▸ **WORK ORDER**:
Reproduce the New Year's message below in full, word for word.

▸ **QUOTED PASSAGE**:
==*==

Happy New Year friends! I suppose ‘happy’ is subjective, as well as all inclusive for the many things we wish one another as we closed chapter 2022, and began a new chapter, 2023. Even as I proclaimed ‘happy new year’ to my family last night, I knew we meant so much more. It includes the momentary “let’s celebrate the auld lang sine in a festive spirit”, but from me to them, and to you, it means more fully, “bless your hearts for surviving and thriving the past year, and may you reach bravely and blessed into the abyss of yet unknown”.

Most people who enjoy writing, feel they must say something about anything new I guess. So, with a fresh cup of gingerbread coffee in hand, may I add my two cents worth of ‘happy new year’. With that, I wish I could take all your anxiety, fear and hardships, tie them in a Hefty bag and send them out with our Friday waste pick up. But then, that is God’s job, and He, with all wisdom and clarity of the big picture, is the best at it.

==*==

▸ **EXTRACTED DATA**:
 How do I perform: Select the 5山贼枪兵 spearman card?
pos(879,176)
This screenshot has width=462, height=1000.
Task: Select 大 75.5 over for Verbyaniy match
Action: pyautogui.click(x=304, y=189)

==*==

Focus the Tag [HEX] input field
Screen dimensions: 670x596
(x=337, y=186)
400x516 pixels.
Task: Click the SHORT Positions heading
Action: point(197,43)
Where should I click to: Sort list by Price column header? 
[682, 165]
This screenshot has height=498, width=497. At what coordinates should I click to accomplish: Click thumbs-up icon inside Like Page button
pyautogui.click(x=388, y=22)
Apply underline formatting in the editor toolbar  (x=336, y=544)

==*==

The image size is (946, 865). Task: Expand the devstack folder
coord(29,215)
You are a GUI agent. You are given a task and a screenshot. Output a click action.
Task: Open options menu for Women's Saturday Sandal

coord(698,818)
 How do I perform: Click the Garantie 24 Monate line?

==*==

▸ **WRITTEN RESPONSE**:
Happy New Year friends! I suppose ‘happy’ is subjective, as well as all inclusive for the many things we wish one another as we closed chapter 2022, and began a new chapter, 2023. Even as I proclaimed ‘happy new year’ to my family last night, I knew we meant so much more. It includes the momentary “let’s celebrate the auld lang sine in a festive spirit”, but from me to them, and to you, it means more fully, “bless your hearts for surviving and thriving the past year, and may you reach bravely and blessed into the abyss of yet unknown”.

Most people who enjoy writing, feel they must say something about anything new I guess. So, with a fresh cup of gingerbread coffee in hand, may I add my two cents worth of ‘happy new year’. With that, I wish I could take all your anxiety, fear and hardships, tie them in a Hefty bag and send them out with our Friday waste pick up. But then, that is God’s job, and He, with all wisdom and clarity of the big picture, is the best at it.